_Supplied text:_

Hey there! so i had another post planned for today but things have happened that has made me want to talk about something that ive kept on the quiet side for a while now, but i want to speak about it so that anyone else in my situation knows they are not alone.
So almost a year ago now i started randomly falling asleep at my desk, it didnt seem like a big deal at first, just that every now and then i would wake up at my desk. I thought it wasnt a big problem and i was just being a bit silly not sleeping enough, but it continued to happen becoming more and more common, even if i had hours and hours of sleep the night before. 6 months down the line, it was becoming almost a daily occurrence that i would at some point wake up at my desk.
And this was the thing, i never had a warning, never felt sleepy or like i was going to fall asleep, just one minute i was awake and the next i was waking up. I got really bad pretty fast, and i was soon passing out regularly for anywhere between 5 minutes to 2 hours, i would go out at any point, even when speaking or playing a video game, sat on the edge of my bed and waking up falling off onto the floor was also not the most fun id ever had.
So when i saw my doctor next, i mentioned it too her i explained how i had a friend with narcolepsy and a lot of my issues lined up with hers, but i did understand that it could be sleep apnoea too though i didnt really seem to fit the daytime sleepiness of that. But of course, due to my weight my doctor said sleep apnoea straight off the bat, especially when i said i snore and said she would “look into” going to a sleep clinic and let me know before i next saw her, of course she didnt.

_Data excerpt:_

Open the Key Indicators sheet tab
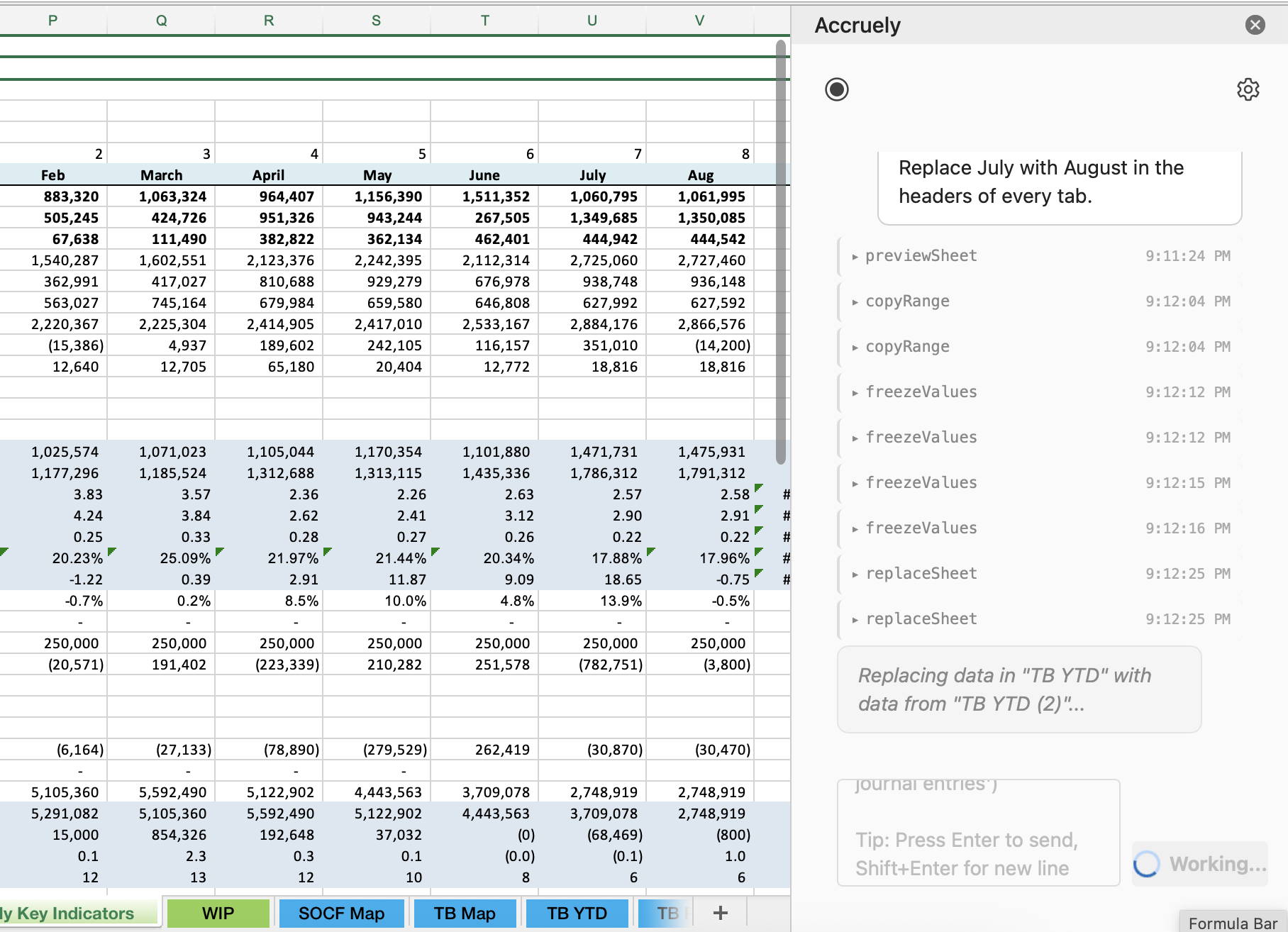 pos(74,913)
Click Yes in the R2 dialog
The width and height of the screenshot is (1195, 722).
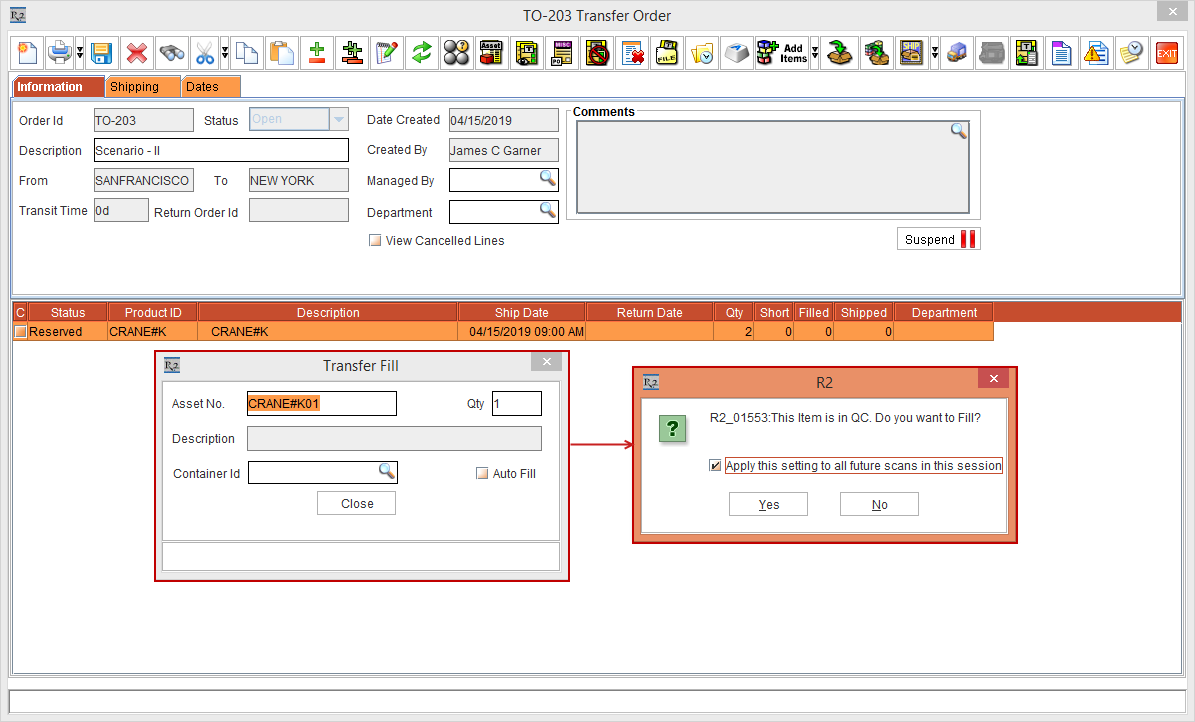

_Problem description:_ In the personal post about falling asleep without warning, how long did the episodes of passing out last?

_Exercise output:_ Anywhere from 5 minutes to 2 hours.